■ SET OF TASKS:
(a) In the post about multiple interpreters, reproduce word for word everything from "I have received" down to "only for completeness.".
(b) Decide whether each statement below agrees with the post about multiple interpreters. Answer yes or no for each, and quote the words from the post that settle it.
(i) The bug report concerns a PyObject_IsInstance check that fails even though the class names match.
(ii) Extension modules are reloaded into each sub-interpreter.
(iii) For this specific case, the writer expects to keep storing the class in a global variable rather than reloading it.

2006-12-22 Thread Jeremy Kloth
[[ This may be somewhat c.l.p.-ish but I feel that this crossed into CPython 
development enough to merit posting here ]]

I have received a bug report for 4Suite that involves a PyObject_IsInstance 
check failing for what appears to be the correct class, that is, the class 
names match.  With some investigating, I have found that the true problem is 
with multiple interpreters.  The reason for this is that each sub-interpreter 
has a new copy of any pure Python module. The following issues are also 
true for modules that have been reloaded, but I think that is common 
knowledge.  I mention it only for completeness.

Here is where it crosses into CPython development.

Now extension modules do not get reloaded into each sub-interpreter, but a 
copy of the module's dict from when it was first loaded.  This particular 
extension, when initialized, loads the class in question from the pure Python 
module and stores in in a global variable for quick access. I know I can 
change this specific case to reload the class each time and for this exact 
case, it is most likely what I'll do.  However, we have other extensions that 
make use of this same technique and their performance would suffer greatly by 
doing the lookup for each use of the class.

[Word and element locating records]
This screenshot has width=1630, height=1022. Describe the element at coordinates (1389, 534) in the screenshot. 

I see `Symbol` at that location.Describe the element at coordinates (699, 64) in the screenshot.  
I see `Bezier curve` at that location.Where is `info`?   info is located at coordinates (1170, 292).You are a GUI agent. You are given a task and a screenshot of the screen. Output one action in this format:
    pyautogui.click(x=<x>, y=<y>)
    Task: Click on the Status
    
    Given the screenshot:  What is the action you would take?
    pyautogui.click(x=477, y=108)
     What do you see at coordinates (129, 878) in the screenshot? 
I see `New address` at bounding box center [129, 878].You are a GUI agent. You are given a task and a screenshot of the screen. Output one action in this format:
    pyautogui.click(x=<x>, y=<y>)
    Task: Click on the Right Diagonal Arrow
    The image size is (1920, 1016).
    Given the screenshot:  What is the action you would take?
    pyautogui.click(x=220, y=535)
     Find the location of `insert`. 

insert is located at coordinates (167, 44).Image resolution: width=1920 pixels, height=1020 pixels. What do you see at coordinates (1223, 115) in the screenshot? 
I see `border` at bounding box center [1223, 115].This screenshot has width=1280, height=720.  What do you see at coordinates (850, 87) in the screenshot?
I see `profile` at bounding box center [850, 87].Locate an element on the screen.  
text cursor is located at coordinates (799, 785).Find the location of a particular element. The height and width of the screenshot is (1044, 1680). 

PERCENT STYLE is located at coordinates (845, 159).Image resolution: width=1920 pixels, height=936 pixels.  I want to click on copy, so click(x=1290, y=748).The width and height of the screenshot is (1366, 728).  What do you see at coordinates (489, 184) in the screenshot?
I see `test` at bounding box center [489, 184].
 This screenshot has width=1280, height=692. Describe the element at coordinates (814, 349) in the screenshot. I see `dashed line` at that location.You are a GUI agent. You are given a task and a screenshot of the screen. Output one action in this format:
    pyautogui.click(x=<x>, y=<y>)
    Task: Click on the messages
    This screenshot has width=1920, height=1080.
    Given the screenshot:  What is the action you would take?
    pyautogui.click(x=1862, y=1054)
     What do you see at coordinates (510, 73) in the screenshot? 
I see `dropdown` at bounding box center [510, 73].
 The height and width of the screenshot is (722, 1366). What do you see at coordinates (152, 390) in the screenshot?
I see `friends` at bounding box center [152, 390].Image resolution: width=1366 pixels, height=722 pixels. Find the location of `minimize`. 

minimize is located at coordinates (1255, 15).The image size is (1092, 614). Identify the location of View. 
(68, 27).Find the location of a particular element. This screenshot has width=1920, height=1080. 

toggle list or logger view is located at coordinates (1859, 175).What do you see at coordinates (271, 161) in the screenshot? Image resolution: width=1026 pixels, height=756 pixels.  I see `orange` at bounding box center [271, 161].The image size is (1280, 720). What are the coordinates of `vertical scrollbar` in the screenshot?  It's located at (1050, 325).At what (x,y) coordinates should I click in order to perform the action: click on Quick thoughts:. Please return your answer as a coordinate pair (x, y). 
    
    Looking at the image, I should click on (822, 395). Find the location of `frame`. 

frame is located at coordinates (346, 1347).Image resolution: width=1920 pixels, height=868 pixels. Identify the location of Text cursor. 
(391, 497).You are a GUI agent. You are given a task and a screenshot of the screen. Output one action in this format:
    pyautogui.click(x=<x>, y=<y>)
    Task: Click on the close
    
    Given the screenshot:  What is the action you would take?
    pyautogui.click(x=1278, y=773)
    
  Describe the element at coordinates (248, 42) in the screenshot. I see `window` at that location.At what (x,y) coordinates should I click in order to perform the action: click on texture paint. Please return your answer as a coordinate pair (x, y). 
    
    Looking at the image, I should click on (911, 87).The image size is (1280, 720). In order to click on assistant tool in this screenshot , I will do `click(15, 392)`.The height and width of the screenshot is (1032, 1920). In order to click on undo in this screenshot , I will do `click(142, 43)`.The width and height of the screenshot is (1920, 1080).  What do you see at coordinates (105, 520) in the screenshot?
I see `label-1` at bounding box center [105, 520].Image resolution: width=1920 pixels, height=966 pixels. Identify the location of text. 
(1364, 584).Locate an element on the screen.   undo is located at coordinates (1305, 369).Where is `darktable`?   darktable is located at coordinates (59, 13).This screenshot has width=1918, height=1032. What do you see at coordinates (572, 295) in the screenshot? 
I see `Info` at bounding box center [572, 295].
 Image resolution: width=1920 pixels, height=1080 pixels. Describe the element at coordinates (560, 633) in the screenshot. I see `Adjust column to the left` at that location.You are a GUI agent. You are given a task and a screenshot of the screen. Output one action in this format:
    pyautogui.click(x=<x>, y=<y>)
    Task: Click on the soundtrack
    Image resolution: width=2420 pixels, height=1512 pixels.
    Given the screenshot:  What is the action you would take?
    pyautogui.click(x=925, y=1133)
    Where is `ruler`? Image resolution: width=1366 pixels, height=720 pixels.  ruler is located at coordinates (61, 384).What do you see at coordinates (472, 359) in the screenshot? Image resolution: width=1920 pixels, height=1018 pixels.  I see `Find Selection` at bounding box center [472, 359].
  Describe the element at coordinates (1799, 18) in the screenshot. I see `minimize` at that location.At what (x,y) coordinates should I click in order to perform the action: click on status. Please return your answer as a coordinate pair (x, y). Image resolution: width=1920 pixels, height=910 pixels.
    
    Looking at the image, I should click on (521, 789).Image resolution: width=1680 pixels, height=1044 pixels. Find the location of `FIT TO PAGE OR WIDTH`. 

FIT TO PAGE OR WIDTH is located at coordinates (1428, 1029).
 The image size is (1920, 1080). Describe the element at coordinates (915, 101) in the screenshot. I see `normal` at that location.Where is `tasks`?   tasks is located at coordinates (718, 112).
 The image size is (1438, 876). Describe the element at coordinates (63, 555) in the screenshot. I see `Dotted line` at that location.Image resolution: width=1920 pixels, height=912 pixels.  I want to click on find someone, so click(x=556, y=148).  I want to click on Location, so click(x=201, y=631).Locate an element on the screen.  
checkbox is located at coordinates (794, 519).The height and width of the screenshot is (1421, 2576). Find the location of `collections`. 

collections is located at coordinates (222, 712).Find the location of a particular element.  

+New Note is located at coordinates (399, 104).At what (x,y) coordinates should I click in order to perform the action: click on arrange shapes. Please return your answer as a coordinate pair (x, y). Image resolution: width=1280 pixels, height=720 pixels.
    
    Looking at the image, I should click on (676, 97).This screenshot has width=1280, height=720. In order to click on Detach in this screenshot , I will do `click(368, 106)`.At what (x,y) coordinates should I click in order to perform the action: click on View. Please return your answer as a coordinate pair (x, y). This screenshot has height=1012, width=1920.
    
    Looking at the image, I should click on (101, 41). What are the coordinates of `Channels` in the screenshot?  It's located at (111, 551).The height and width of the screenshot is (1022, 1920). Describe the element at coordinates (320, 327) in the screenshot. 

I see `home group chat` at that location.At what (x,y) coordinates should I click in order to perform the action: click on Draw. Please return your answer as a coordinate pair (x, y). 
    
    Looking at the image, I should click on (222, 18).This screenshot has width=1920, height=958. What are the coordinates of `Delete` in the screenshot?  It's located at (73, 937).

■ SOLUTIONS IN ORDER:
(a)
I have received a bug report for 4Suite that involves a PyObject_IsInstance 
check failing for what appears to be the correct class, that is, the class 
names match.  With some investigating, I have found that the true problem is 
with multiple interpreters.  The reason for this is that each sub-interpreter 
has a new copy of any pure Python module. The following issues are also 
true for modules that have been reloaded, but I think that is common 
knowledge.  I mention it only for completeness.

(b)
(i) Yes: "a PyObject_IsInstance check failing for what appears to be the correct class, that is, the class names match."
(ii) No: "Now extension modules do not get reloaded into each sub-interpreter"
(iii) No: "I know I can change this specific case to reload the class each time and for this exact case, it is most likely what I'll do."